World Economy

Brazil Crisis Hampers Infrastructure Construction

Brazil Crisis Hampers  Infrastructure ConstructionBrazil Crisis Hampers  Infrastructure Construction

Besides suffering from macroeconomic imbalances, like a drop in GDP, a high inflation rate and a large public deficit, Brazil is experiencing heavy losses as many oil industry and logistical works grind to a halt.

Much of the infrastructure under construction is part of a cycle that is coming to an end, of rising demand for and prices of raw materials, Mario Osava wrote for IPS.

China’s economic slowdown has had an especially big impact on iron ore, the price of which has plunged more than 60% since 2013. This will hinder the viability of several iron deposits in Brazil, as well as two railways under construction in the northeast, which now have an uncertain future.

“Low-grade iron ore is pushed out of the market when demand goes down, affecting the railroads that transport it,” Newton de Castro, a professor at the Federal University of Rio de Janeiro, told IPS. He criticized “badly designed projects” that have mushroomed in Brazil in recent years to fill a gap in infrastructure.

Doubts about the viability of the Caetite mine have undermined the construction of Porto Sul, the port that is the endpoint of the Fiol railway. Construction of the megaport has not yet begun, and work on the railroad has stalled, and it was left out of the government plan for the expansion of transport routes.

More progress has been made on the Transnordestina line, which benefits from the existence of two port destinations that are also industrial complexes: Suape in the northeast state of Pernambuco and Pecem in one of the country’s northernmost states, Ceara.

But the deposit of iron and other minerals that it was built to serve has been abandoned since its owner Eike Batista, once known as the richest person in Brazil, went bankrupt.

 White Elephants

The new reality of lower demand and prices “will push out of the market mines that are more costly to operate, and small mining companies,” favoring the predominance of big firms like Vale, the British-Australian Rio Tinto and the British Anglo American.

Brazil is the world’s second-largest producer and exporter of iron ore after Australia, and Vale is the world’s single largest producer of the mineral, the chief market for which is China.

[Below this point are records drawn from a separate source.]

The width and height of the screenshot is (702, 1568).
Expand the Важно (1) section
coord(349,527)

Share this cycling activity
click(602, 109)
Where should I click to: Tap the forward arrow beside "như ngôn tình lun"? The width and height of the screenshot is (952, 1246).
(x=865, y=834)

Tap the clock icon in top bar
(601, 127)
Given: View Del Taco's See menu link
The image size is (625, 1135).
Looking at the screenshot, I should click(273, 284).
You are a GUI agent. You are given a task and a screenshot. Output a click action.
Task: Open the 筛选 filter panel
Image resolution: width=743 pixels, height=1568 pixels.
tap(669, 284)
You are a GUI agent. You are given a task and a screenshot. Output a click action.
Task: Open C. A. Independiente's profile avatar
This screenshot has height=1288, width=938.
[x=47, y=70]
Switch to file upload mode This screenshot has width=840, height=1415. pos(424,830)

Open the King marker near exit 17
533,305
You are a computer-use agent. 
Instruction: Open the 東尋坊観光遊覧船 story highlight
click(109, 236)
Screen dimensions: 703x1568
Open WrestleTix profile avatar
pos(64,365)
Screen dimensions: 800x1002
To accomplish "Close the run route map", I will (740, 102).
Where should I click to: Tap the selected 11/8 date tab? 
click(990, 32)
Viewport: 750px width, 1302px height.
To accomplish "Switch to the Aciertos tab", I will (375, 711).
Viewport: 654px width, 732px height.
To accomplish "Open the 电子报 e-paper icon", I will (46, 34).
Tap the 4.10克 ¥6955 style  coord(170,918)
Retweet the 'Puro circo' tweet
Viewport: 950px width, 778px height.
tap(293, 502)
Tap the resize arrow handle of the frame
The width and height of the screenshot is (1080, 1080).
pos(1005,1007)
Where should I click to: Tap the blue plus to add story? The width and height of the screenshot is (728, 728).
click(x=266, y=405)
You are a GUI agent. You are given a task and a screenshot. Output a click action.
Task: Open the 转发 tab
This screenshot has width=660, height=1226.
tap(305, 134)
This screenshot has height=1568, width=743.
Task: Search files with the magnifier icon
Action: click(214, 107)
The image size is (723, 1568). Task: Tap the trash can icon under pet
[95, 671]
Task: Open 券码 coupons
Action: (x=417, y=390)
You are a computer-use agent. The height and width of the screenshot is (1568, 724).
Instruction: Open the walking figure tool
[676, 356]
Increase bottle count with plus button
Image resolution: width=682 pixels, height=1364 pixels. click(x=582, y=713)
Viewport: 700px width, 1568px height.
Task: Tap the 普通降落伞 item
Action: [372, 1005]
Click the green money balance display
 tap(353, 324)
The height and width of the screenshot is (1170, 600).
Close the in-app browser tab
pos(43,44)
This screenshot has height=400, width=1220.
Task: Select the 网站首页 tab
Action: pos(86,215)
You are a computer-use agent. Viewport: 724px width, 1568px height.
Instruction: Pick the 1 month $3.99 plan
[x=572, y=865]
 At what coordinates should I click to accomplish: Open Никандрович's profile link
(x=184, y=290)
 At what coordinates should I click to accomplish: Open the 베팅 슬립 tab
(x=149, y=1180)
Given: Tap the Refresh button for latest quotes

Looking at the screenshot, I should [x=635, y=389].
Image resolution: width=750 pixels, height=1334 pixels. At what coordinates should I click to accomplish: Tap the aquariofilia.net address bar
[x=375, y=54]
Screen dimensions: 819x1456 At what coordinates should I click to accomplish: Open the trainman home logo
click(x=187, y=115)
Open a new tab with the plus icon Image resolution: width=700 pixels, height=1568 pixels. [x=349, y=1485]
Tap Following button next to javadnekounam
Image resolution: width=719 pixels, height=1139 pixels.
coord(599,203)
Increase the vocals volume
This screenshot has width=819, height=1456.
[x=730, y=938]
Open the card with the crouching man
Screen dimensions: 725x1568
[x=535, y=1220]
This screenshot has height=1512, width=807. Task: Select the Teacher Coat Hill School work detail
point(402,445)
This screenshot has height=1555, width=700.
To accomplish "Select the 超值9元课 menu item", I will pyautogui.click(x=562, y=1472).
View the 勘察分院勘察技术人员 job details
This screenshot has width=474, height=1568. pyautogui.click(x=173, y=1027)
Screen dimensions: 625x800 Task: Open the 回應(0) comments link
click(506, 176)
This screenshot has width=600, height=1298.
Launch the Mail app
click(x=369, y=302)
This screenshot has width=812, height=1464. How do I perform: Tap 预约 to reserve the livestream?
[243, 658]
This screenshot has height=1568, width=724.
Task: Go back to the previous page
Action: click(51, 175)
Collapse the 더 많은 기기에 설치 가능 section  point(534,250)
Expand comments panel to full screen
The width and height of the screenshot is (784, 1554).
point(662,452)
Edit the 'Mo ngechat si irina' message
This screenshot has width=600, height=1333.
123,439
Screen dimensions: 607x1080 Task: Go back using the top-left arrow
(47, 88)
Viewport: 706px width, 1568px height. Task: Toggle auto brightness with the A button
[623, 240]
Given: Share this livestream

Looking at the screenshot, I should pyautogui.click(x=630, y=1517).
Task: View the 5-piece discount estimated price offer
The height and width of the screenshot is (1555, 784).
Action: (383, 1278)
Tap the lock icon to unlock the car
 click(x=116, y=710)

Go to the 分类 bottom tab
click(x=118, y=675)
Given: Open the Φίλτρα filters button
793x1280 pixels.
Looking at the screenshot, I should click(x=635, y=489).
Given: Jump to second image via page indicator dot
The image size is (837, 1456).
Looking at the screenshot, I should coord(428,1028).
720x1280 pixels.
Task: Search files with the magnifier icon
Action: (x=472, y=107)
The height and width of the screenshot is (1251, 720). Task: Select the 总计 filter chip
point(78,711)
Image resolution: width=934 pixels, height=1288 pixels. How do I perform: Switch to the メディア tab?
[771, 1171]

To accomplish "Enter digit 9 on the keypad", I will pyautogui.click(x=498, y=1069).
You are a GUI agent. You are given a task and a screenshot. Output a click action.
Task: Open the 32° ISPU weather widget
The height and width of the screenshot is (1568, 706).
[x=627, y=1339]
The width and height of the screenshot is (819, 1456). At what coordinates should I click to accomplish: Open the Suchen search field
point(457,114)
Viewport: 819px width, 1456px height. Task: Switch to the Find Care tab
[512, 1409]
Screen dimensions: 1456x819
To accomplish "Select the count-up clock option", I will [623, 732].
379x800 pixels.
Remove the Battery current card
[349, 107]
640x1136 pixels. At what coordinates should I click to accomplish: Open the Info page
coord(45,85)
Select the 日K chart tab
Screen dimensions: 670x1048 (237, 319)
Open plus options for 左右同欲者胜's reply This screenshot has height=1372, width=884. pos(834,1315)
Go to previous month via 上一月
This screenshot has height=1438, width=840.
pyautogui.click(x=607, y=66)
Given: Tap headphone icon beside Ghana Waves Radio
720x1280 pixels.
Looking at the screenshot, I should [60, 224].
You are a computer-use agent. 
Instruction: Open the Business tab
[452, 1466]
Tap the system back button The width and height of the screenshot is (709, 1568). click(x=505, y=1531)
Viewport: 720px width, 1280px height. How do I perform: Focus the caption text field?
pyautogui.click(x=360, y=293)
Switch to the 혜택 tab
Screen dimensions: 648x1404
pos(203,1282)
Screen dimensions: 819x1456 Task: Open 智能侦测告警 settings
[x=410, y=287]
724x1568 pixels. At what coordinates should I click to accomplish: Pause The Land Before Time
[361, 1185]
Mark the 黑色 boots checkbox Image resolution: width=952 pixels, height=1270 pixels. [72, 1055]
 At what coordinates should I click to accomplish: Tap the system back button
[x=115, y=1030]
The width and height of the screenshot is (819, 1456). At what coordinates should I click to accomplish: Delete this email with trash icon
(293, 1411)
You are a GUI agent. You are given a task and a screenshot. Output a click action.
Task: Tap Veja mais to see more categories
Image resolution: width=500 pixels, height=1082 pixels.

The expansion in the size and number of ports along Brazil’s coastline will also be hampered by the drop in activity in the mining industry, as well as by the oil crisis caused by the drop in prices and especially the scandal that has hit the state-run oil company, Petrobras.

The drastic cutback in Petrobras’ investments has hurt the government’s strategy to develop a strong shipbuilding industry based on dozens of shipyards along the Brazilian coastline producing boats, offshore platforms and other oil exploration and drilling equipment for deepwater oil industry operations.

The crisis triggered the dismissal of tens of thousands of workers and the suspension of work in many shipyards and their port areas.

Most of the oil discovered in Brazil lies deep below the seabed off the Atlantic coast. The enthusiasm for creating a national industry for oil drilling equipment emerged after the 2006 discovery of large amounts of oil under a thick layer of salt, known as the pre-salt layer, more than 5,000 meters below the surface.

The difficulties of tapping into that newfound wealth make technology, ships, and large, complex equipment necessary. The administration of Luiz Inacio Lula da Silva (2003-2010) launched a strategy to develop the pre-salt reserves, in which Petrobras played a dominant role.

The government also set national content standards averaging 60% for the equipment used, to drive local production. And shipyards began to mushroom.

“It was an illusion. Reserving market encouraged waste not efficiency, besides favoring corruption,” Pires told IPS.

“Recovery will be slow and difficult; everything will have to be revised, and it will require a government with credibility, unlike the current one,” said the expert, an outspoken opponent of the center-left government of President Dilma Rousseff, in power since Jan. 1, 2011. “It will require a regulatory framework that offers legal security, to attract investment.”

Oil and infrastructure are the sectors that can fuel recovery of economic growth, to overcome the recession that has hit Brazil since last year, he said.